* GIVEN EXERCISE: Count the lines in the records below that contain the string "menu", with case counting, and reply with only the number.

Item position entries
= = = = =

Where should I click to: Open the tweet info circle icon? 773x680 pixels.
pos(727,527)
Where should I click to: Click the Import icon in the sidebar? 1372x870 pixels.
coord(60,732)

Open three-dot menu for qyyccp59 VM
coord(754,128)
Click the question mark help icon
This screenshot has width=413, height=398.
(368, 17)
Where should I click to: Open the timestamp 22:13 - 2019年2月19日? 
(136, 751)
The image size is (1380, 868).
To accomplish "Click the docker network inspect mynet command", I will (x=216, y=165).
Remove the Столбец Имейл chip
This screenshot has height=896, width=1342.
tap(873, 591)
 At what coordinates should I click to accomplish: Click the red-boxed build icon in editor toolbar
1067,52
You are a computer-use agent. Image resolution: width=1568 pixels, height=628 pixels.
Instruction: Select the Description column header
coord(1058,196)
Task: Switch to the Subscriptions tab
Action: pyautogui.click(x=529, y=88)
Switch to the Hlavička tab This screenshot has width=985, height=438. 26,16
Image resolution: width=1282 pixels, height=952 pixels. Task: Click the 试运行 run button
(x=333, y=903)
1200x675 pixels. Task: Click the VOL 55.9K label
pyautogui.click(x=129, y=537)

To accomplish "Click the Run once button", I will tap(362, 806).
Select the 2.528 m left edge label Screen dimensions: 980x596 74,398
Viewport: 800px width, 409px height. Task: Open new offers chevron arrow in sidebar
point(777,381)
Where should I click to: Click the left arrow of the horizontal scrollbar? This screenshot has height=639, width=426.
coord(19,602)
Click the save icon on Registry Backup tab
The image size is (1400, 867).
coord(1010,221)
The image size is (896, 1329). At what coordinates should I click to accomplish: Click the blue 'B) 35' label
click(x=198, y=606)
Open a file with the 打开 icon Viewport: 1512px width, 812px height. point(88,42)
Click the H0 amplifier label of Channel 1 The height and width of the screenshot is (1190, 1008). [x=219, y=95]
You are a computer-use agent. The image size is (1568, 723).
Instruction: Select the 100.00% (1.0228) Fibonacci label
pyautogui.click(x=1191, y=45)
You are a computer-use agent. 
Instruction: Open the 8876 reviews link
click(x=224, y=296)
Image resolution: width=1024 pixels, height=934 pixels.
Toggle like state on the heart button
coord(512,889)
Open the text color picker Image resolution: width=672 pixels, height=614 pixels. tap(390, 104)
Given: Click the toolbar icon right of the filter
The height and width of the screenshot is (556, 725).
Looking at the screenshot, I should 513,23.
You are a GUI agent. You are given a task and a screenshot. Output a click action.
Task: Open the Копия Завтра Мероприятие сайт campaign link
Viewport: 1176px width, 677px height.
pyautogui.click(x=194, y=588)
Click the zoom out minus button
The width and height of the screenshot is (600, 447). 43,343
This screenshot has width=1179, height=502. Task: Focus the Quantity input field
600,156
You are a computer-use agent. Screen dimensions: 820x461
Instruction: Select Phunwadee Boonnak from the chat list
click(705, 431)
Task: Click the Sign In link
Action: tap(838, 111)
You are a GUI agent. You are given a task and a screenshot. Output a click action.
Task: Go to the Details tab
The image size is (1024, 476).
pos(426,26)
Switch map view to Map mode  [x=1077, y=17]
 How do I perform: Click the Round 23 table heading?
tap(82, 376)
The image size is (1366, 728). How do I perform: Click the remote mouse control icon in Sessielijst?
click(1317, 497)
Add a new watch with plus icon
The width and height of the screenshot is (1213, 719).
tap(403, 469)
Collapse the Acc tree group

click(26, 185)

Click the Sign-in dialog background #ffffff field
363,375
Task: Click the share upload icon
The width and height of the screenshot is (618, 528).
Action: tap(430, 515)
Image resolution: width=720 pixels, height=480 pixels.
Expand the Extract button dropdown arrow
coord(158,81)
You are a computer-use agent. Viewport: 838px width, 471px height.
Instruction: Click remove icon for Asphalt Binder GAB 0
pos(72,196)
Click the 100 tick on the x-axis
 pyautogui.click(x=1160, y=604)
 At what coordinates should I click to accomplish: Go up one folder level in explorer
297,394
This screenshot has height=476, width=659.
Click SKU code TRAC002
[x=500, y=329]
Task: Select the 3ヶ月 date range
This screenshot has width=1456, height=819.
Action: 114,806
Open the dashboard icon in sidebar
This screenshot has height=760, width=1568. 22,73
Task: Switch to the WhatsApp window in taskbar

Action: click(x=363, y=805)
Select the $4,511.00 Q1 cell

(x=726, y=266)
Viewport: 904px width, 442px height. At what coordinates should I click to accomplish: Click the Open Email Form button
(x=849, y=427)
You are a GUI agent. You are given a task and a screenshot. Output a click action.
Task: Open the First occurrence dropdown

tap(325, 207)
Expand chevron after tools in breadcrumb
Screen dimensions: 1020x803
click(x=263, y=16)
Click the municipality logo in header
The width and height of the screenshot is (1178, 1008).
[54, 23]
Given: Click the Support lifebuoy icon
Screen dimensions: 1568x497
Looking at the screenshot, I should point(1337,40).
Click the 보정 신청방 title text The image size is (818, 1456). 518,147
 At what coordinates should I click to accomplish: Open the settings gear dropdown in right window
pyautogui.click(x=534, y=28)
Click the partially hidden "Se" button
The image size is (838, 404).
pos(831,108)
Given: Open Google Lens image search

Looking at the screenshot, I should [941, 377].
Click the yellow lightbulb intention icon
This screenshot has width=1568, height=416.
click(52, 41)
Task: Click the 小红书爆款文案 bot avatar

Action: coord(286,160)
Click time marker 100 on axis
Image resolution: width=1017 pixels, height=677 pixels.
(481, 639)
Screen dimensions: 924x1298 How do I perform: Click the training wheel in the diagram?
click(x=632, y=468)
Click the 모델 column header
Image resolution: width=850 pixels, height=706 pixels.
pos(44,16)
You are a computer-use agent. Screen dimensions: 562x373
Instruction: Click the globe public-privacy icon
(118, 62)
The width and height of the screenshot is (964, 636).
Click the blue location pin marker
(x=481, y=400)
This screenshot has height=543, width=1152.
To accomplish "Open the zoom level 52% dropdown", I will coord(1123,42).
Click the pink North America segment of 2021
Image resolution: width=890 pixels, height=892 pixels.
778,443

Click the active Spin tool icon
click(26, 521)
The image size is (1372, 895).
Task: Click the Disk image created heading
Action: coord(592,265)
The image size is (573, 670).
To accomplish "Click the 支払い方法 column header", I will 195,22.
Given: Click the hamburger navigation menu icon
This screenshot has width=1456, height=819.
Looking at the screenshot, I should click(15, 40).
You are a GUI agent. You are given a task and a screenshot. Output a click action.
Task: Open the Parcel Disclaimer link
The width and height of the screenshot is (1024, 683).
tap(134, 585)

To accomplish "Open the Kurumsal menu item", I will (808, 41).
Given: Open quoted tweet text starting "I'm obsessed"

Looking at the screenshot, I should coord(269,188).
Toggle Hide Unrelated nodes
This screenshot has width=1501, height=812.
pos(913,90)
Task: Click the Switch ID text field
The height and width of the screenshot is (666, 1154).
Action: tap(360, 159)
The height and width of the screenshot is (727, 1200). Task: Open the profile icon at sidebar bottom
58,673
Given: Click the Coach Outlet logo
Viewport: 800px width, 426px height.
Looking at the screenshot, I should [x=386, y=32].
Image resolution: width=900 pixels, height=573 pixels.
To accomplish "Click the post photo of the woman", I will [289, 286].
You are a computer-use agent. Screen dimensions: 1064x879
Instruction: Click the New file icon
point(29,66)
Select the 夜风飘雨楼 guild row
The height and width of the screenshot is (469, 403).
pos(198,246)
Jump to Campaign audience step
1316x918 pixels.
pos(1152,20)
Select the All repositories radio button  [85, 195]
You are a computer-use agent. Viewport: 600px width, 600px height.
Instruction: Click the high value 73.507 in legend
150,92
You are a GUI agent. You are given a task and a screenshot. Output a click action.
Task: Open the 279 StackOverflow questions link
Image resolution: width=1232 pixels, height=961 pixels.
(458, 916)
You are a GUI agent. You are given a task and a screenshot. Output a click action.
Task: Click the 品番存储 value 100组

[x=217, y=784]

= = = = =

* OUTPUT FOR THIS TASK: 3